- Records for the task:
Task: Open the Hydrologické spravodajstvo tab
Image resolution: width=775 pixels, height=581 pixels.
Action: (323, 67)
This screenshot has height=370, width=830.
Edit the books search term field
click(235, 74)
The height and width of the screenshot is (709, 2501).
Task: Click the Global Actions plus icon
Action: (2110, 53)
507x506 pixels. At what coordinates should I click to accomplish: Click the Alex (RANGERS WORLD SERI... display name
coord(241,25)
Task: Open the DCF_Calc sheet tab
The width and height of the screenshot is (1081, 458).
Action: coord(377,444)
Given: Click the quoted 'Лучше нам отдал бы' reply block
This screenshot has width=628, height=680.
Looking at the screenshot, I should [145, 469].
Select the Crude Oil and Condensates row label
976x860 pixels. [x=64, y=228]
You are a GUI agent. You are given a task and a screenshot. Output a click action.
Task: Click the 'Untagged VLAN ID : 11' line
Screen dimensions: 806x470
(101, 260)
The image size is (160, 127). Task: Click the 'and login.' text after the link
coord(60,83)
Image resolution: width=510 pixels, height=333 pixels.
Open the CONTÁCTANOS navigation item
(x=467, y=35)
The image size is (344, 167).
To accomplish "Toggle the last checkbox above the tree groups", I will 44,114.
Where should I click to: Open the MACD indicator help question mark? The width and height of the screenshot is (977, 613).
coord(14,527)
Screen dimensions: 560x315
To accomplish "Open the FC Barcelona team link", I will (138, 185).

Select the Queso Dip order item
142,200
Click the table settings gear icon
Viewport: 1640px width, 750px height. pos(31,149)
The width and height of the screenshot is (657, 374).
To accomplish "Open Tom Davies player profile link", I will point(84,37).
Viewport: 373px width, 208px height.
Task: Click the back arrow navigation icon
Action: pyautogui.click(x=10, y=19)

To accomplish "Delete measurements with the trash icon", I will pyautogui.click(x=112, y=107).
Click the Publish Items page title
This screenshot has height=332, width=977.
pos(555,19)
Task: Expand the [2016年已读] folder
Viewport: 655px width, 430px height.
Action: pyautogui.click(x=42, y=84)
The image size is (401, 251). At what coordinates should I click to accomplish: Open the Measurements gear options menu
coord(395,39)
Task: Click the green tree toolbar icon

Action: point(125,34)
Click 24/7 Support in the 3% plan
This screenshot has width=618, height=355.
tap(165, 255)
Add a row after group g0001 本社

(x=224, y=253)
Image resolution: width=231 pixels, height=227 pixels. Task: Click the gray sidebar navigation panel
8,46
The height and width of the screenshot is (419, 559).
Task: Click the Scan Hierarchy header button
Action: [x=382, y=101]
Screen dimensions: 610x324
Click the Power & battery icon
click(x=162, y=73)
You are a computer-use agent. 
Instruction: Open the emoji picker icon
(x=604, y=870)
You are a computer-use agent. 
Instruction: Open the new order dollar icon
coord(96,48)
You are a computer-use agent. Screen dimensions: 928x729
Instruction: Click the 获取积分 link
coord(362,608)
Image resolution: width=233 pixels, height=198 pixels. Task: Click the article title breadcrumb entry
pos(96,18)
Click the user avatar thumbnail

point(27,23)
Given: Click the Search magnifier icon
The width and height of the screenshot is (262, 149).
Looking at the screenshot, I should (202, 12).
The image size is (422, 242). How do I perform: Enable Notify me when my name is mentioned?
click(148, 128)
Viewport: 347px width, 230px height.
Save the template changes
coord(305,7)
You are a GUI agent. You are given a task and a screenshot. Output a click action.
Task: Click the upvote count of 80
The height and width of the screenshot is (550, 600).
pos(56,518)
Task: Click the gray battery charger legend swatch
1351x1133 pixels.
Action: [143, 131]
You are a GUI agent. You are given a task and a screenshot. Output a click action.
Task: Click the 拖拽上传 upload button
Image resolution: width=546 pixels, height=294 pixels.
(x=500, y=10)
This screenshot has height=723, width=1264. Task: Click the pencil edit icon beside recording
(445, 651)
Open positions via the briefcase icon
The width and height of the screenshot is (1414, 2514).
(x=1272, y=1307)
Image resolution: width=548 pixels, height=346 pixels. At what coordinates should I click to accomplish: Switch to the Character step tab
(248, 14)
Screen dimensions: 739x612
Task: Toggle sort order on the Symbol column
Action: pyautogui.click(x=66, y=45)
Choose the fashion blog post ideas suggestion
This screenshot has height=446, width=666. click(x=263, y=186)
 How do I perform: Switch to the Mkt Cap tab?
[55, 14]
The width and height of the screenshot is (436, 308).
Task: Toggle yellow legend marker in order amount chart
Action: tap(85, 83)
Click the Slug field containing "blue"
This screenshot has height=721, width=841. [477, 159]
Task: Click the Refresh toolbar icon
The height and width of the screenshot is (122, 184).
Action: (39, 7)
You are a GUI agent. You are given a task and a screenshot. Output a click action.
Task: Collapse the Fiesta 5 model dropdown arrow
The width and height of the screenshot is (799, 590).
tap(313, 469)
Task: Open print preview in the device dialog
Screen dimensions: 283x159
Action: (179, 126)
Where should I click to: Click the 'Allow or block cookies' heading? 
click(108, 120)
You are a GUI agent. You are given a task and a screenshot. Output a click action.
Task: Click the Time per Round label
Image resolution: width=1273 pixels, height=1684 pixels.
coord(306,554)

- Exercise directions: Look above for the line with "Instruction: Click the 获取积分 link" and the line with "Task: Click the upvote count of 80". Write out those two lines and all the lines between them, exactly, and no others.

- Exercise output:
Instruction: Click the 获取积分 link
coord(362,608)
Image resolution: width=233 pixels, height=198 pixels. Task: Click the article title breadcrumb entry
pos(96,18)
Click the user avatar thumbnail

point(27,23)
Given: Click the Search magnifier icon
The width and height of the screenshot is (262, 149).
Looking at the screenshot, I should (202, 12).
The image size is (422, 242). How do I perform: Enable Notify me when my name is mentioned?
click(148, 128)
Viewport: 347px width, 230px height.
Save the template changes
coord(305,7)
You are a GUI agent. You are given a task and a screenshot. Output a click action.
Task: Click the upvote count of 80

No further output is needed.